A month later, they were signing the documents that entitled them to a sprawling hilltop house in Westchester, with a north-light glassed-in studio the size of their former apartment.
He was thirty-five when the urge struck him to rectify a sordid political situation in their town. His fame as an artist and tennis-champion (even at thirty-five, he was top-seeded in the Nationals) gave him an easy entree into the political melee. At first, the idea of vote-seeking appalled him; but he couldn't retreat once the movement started. He won easily and was elected to the town council. The office was a minor one, but he was enough of a celebrity to attract country-wide attention. During the following year, he began to receive visits from important men in party circles; in the next state election, his name was on the ballot. By the time he was forty, Andrew Hills was a U.S. Senator.
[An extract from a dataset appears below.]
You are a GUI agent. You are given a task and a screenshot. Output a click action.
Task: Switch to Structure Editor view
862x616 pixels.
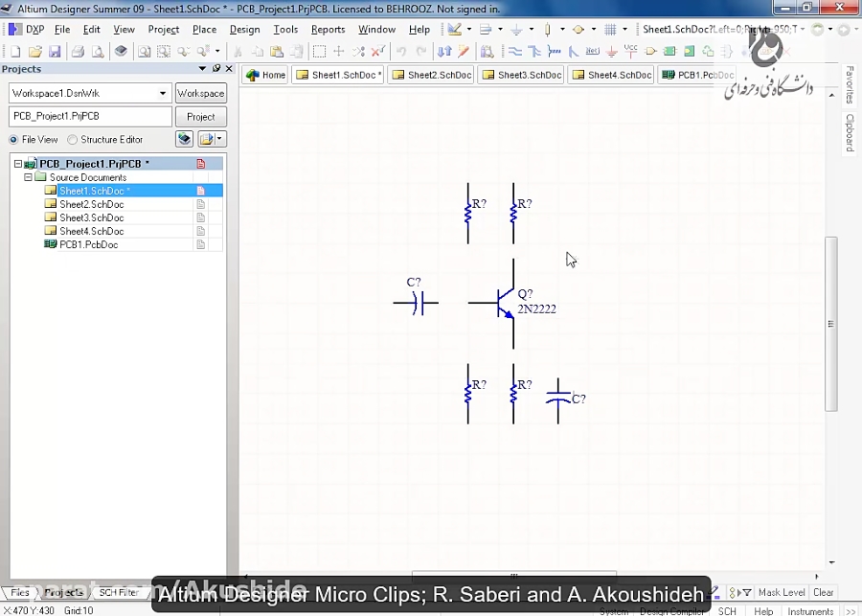pyautogui.click(x=71, y=138)
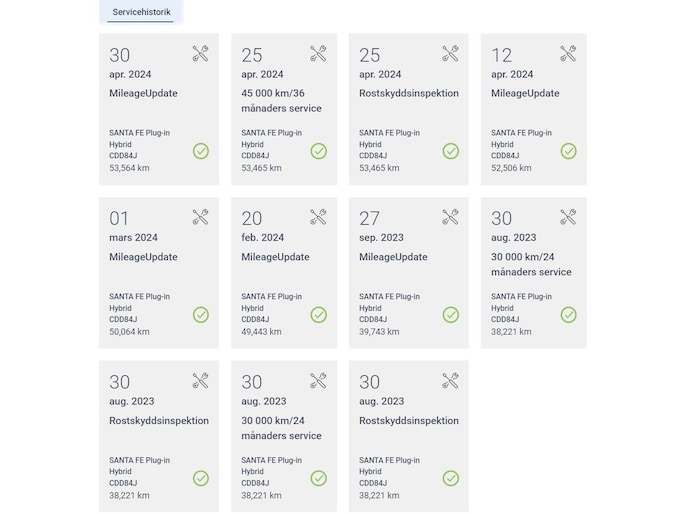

That spring, he and Paula spent a month in Acapulco, in an enchanting home they had erected in the cool shadows of the steep mountains that faced the bay. It was there that Andy talked about his future.
"I know what the party's planning," he told his wife, "but I know they're wrong. I'm not Presidential timber, Paula."
But the decision wasn't necessary; by summer, the Asiatic Alliance had tired of the incessant talks with the peacemakers and had launched their attack on the Alaskan frontier. Andy was commissioned at once as a major.
His gallantry in action, his brilliant recapture of Shaktolik, White Mountain, and eventual triumphant march into Nome guaranteed him a place in the High Command of the Allied Armies.
By the end of the first year of fighting, there were two silver stars on his shoulder and he was given the most critical assignment of all—to represent the Allies in the negotiations that were taking place in Fox Island in the Aleutians. Later, he denied that he was solely responsible for the successful culmination of the peace talks, but the American populace thought him hero enough to sweep him into the White House the following year in a landslide victory unparalleled in political history.
He was fifty by the time he left Washington, but his greatest triumphs were yet to come. In his second term, his interest in the World Organization had given him a major role in world politics. As First Secretary of the World Council, his ability to effect a working compromise between the ideological factions was directly responsible for the establishment of the World Government.
When he was sixty-four, Andrew Hills was elected World President, and he held the office until his voluntary retirement at seventy-five. Still active and vigorous, still capable of a commanding tennis game, of a painting that set art circles gasping, he and Paula moved permanently into the house in Acapulco.
He was ninety-six when the fatigue of living overtook him. Andrew Junior, with his four grandchildren, and Denise, with her charming twins, paid him one last visit before he took to his bed.